### What is needed
Search the records below for "will"; copy each line that has it.
(Beginning of Given data)
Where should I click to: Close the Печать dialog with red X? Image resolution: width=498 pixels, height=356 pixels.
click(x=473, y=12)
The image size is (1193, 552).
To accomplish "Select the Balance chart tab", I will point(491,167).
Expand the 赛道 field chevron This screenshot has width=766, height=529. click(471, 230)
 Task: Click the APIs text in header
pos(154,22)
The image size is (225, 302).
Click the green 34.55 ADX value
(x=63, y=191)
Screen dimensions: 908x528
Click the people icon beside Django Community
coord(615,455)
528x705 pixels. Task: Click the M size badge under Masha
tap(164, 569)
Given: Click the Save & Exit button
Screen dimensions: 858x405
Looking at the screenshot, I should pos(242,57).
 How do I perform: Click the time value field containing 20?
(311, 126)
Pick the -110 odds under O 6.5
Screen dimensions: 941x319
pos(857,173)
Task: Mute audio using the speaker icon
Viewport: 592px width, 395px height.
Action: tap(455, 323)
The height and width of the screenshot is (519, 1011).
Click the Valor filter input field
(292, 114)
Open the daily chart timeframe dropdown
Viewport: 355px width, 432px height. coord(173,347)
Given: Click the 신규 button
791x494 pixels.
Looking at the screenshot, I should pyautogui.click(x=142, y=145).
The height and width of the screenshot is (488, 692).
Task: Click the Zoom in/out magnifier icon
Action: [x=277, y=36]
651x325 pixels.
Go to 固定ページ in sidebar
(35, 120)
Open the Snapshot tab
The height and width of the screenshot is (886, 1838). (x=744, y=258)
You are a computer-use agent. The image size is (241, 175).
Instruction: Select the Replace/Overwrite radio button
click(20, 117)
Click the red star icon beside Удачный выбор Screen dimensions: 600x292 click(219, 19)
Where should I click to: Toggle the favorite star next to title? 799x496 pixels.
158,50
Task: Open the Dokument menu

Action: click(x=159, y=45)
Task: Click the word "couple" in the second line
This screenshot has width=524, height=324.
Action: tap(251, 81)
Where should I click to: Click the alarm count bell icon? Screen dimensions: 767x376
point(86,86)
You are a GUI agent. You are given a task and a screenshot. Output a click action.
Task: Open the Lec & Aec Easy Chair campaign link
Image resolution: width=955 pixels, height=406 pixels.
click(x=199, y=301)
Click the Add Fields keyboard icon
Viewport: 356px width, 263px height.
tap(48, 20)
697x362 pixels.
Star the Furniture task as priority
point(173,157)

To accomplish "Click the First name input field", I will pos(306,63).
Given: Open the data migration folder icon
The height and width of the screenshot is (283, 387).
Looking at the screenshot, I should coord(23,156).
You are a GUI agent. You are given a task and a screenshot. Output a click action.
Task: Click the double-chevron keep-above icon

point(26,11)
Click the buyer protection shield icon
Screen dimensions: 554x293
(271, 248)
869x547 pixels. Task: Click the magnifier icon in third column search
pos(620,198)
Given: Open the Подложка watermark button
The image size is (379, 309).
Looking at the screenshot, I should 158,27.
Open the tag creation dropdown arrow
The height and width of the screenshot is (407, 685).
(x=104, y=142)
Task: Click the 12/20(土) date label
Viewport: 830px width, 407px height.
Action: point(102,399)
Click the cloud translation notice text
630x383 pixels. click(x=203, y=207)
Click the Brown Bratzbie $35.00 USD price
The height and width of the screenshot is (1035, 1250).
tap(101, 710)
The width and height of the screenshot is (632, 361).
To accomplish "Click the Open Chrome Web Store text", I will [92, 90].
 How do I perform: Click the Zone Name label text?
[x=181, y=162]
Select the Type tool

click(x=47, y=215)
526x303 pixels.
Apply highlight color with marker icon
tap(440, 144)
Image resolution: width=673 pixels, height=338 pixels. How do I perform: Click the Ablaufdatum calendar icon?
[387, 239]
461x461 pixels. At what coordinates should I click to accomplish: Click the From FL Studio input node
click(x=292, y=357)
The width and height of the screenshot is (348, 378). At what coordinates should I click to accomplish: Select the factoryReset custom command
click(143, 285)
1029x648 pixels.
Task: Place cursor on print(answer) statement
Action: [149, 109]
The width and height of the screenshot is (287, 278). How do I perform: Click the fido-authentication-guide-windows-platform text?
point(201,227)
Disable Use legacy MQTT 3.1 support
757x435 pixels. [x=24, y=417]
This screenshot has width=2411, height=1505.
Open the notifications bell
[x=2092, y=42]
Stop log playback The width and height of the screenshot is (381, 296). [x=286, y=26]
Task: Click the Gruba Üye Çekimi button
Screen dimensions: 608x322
(End of Given data)
### Response to the task
To accomplish "Select the Balance chart tab", I will point(491,167).
To accomplish "Click the First name input field", I will pos(306,63).
To accomplish "Click the Open Chrome Web Store text", I will [92, 90].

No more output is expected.